Traditional alkaline electrolyzers require the lowest upfront capital expenditure because they are built from low-cost steel or nickel-alloy-plated input materials. However, the corrosiveness and complexity involved in controlling the concentration of potassium hydroxide creates reliability issues that add costs. The upfront costs of the more novel PEM electrolyzers are higher, because only distinct metals can withstand both the corrosive acidic conditions and high applied voltage for high rates of hydrogen production. PEM requires expensive platinum-group metals, notably iridium, limiting the level of cost reduction achievable. In contrast, SOEC relies on abundant raw materials such as nickel, zirconia, and steel. In its pre-commercial state, its upfront capex is higher than alkaline or PEM—with challenges including the high complexity of its manufacturing process—but, given its early development stage, greater cost reductions are expected. Finally, some manufacturers are betting on the AEM electrolyzer for its cheap materials, expecting performance comparable to PEM at a lower cost.

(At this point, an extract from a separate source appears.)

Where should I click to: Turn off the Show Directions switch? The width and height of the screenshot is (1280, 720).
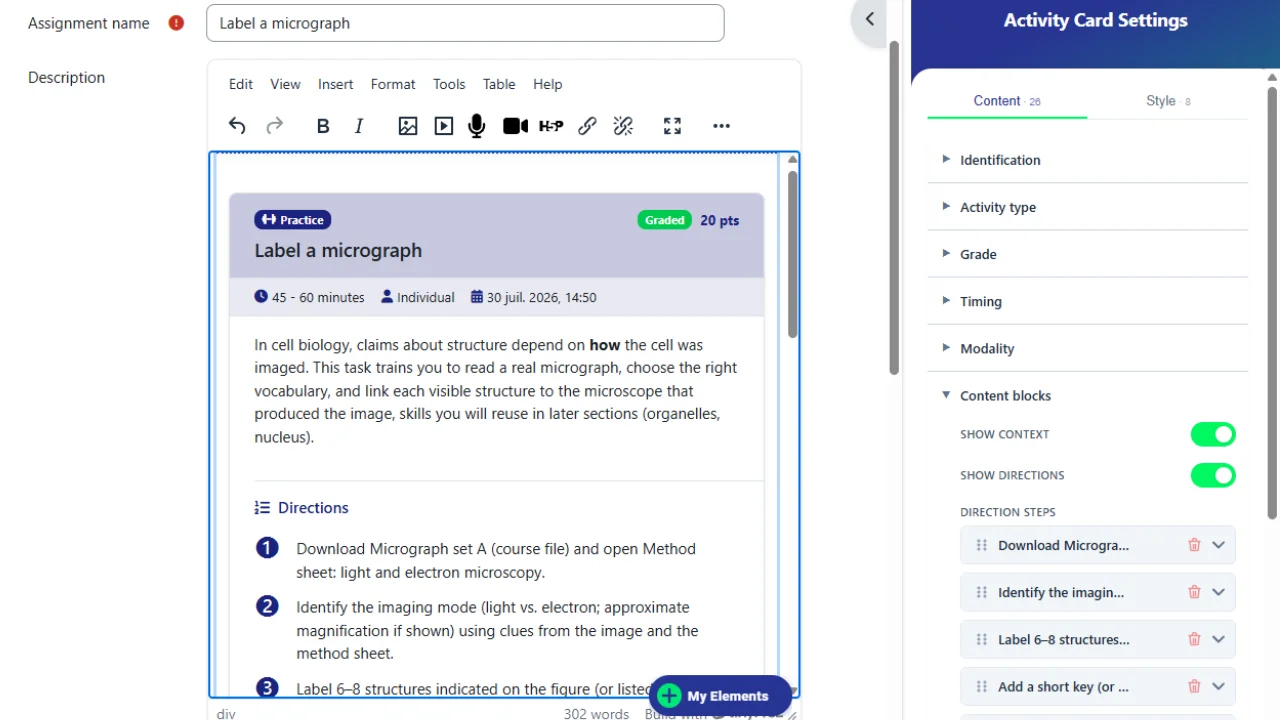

The wide range in electrolyzer capital costs (including BoP) speaks to the uncertainty surrounding numbers that are closely guarded by industry, and that quickly become obsolete by innovation (Table 1). Academia, too, appears to rely on data that has been circulating for some time: for instance, a 2022 Oxford Institute for Energy Studies paper cites Böhm et al. (2019), which cites Fraunhofer (2018) for its 2017 industry surveys. The International Energy Agency’s 2019 numbers are similarly derived from sources published from 2018 to 2014, including the Fraunhofer study. Furthermore, the combination of increased deployment and scale may make these numbers quickly out of date.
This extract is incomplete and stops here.